Trêve permanente à Gaza: Israël examine des propositions internationales
Actualisé

Trêve permanente à GazaIsraël examine des propositions internationales

Israël examinait mercredi des propositions internationales de "trêve permanente" à Gaza, après cinq jours d'une offensive meurtrière.

L'Etat hébreu exige toutefois la fin des tirs de roquettes palestiniennes, qui se sont poursuivis mercredi.

"Il y a plusieurs propositions soumises par diverses parties" à travers le monde, a indiqué le porte-parole parole du ministère israélien des Affaires étrangères, Yigal Palmor.

"Il y a un dialogue avec ces parties dans le but d'aboutir à un projet sérieux de trêve permanente sous certaines conditions" qui permettraient un arrêt "total" des tirs de roquettes palestiniennes, a ajouté le porte-parole.

La veille, les ministres des Affaires étrangères de l'Union européenne (UE) avaient appelé à un "cessez-le-feu permanent" permettant une "action humanitaire immédiate" et une réouverture des points de passage de la bande de Gaza vers l'Egypte et Israël.

Simultanément, le Quartette pour le Proche-Orient avait demandé un cessez-le-feu immédiat qui soit "pleinement respecté".

"Pour qu'une telle trêve soit envisageable, il nous faut des garanties, des conditions.
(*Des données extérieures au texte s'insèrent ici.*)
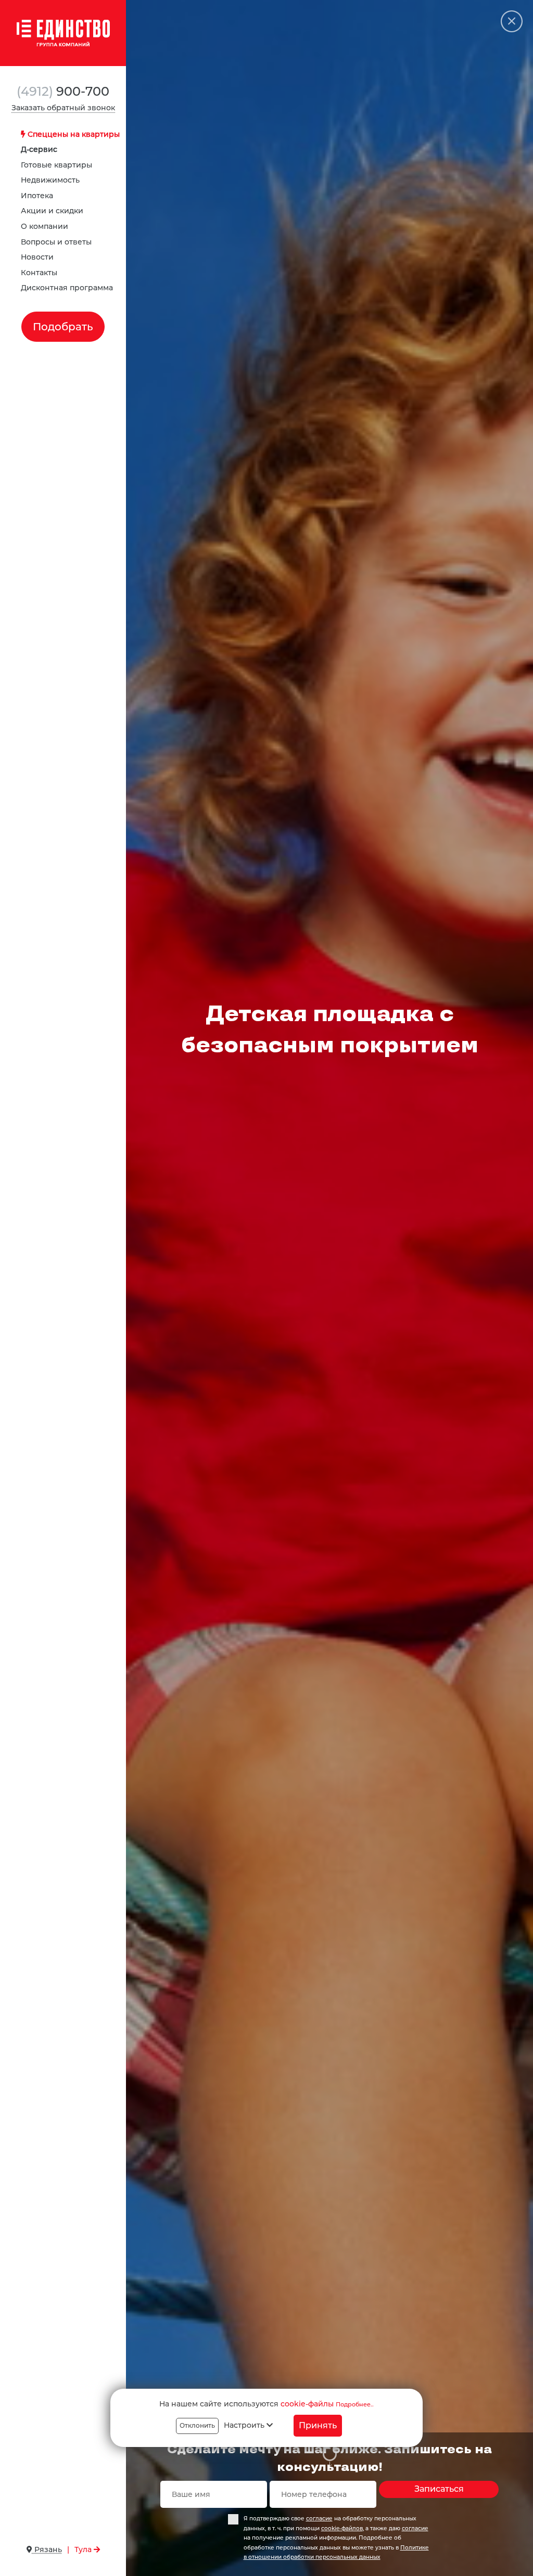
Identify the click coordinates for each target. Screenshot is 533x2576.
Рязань (47, 2549)
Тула (84, 2549)
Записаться (439, 2489)
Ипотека (37, 195)
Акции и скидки (52, 210)
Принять (318, 2425)
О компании (44, 226)
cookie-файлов (342, 2528)
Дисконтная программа (67, 287)
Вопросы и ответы (56, 242)
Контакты (39, 272)
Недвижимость (50, 180)
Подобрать (63, 326)
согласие (319, 2518)
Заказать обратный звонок (63, 107)
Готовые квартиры (56, 165)
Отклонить (197, 2425)
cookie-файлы (307, 2403)
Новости (37, 257)
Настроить (245, 2425)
Il faut que le Hamas cesse ses tirs de roquettes, qu'il cesse de s'approvisionner en armes, qu'il cesse sa course aux armements. Ce sont des conditions indispensables pour qu'une trêve permanente soit envisagée sérieusement", a insisté M.Palmor.
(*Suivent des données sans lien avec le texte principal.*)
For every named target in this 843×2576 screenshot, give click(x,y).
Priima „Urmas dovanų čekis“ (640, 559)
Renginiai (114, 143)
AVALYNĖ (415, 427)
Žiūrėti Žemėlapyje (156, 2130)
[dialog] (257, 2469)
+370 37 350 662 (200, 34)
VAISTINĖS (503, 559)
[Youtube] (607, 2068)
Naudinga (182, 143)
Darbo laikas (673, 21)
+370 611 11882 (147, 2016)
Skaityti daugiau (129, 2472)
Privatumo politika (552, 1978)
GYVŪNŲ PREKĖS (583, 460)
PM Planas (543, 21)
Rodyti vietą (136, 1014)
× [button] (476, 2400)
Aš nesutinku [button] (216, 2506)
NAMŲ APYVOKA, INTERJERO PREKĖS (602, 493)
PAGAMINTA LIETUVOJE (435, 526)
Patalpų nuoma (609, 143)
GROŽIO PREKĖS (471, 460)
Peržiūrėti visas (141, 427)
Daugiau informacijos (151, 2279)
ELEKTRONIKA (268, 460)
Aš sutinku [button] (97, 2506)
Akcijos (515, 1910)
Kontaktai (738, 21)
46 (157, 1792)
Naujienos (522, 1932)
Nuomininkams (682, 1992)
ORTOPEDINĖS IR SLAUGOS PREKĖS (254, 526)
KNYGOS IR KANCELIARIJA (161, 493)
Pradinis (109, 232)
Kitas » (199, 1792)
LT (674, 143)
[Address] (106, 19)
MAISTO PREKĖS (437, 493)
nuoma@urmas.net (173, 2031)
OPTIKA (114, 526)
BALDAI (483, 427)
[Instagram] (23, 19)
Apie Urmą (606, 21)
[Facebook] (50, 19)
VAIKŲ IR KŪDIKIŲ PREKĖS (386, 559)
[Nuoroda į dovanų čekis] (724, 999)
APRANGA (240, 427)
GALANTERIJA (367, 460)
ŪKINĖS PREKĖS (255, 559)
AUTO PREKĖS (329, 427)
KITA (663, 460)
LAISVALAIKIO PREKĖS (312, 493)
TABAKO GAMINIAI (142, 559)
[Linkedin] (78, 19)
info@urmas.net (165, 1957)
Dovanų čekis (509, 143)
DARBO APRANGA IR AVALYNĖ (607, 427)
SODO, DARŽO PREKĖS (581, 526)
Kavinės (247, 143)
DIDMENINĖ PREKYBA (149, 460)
Ce projet était discuté mercredi par le cabinet de sécurité. Les ministres des Affaires étrangères de la Ligue arabe devaient se réunir de leur coté mercredi au Caire.

Idée française rejetée

Dans le même temps, un haut responsable israélien a rejeté une proposition française de cessez-le-feu provisoire.

"La proposition de cessez-le-feu provisoire unilatéral du ministre français des Affaires étrangères Bernard Kouchner n'est pas jugée utile car il est évident que le Hamas ne va pas arrêter de tirer des roquettes contre Israël", a expliqué ce responsable sous couvert de l'anonymat.
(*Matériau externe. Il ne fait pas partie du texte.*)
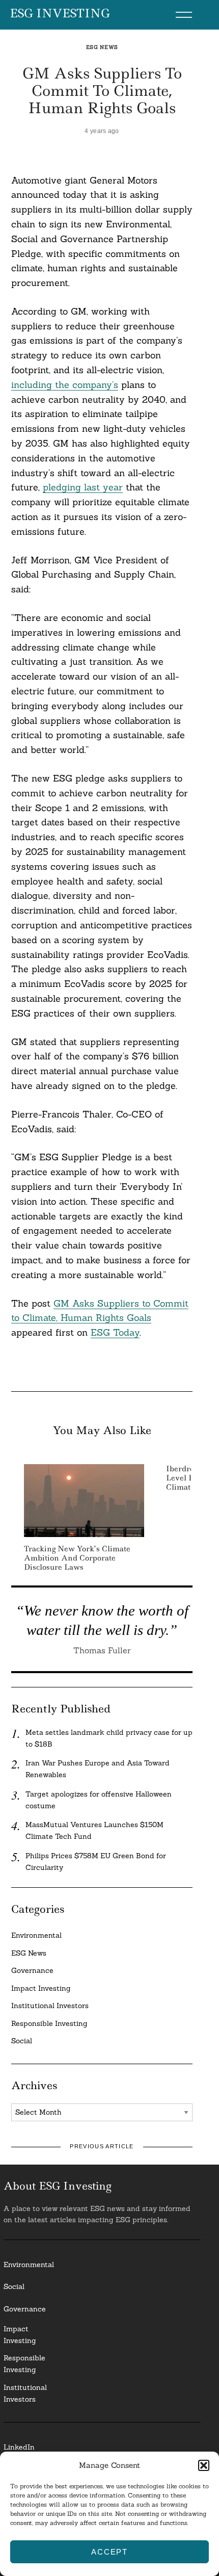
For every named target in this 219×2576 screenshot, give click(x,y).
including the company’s (64, 385)
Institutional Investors (50, 2005)
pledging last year (83, 487)
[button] (204, 2465)
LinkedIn (19, 2447)
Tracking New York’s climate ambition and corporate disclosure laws (77, 1558)
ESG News (102, 47)
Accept (109, 2551)
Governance (32, 1970)
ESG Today (115, 1332)
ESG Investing (60, 13)
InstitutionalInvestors (25, 2393)
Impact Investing (41, 1988)
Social (21, 2040)
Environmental (36, 1935)
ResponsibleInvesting (24, 2363)
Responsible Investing (49, 2023)
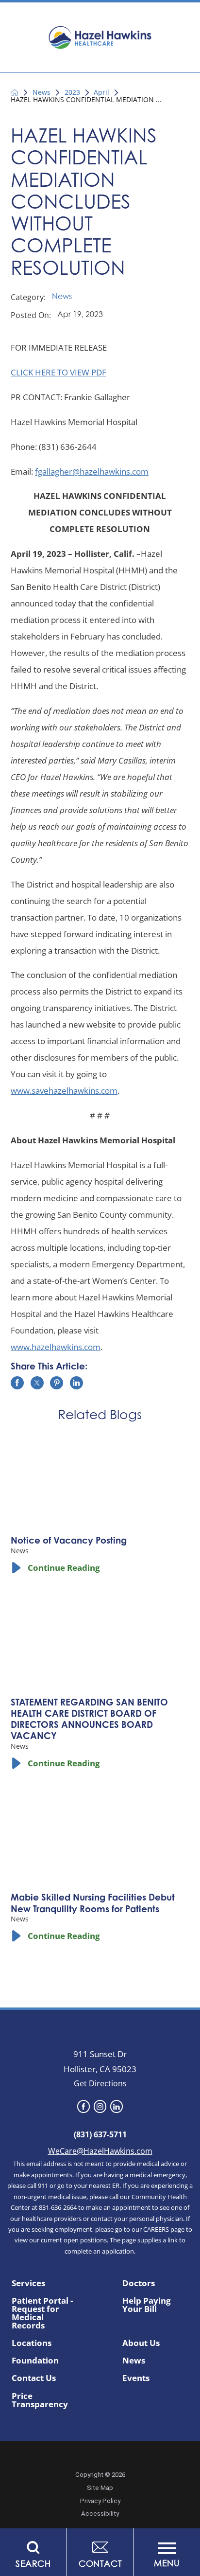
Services (28, 2283)
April (101, 92)
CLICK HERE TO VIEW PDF (58, 372)
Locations (31, 2343)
"Le terme de cessez-le-feu humanitaire nous paraît déplacé car les points de passage avec la bande de Gaza sont ouverts tous les jours pour l'acheminement de l'aide humanitaire internationale", a-t- il ajouté. De fait, un nouveau convoi d'aide de 106 camions transitait mercredi entre Israël et la bande de Gaza, selon Israel.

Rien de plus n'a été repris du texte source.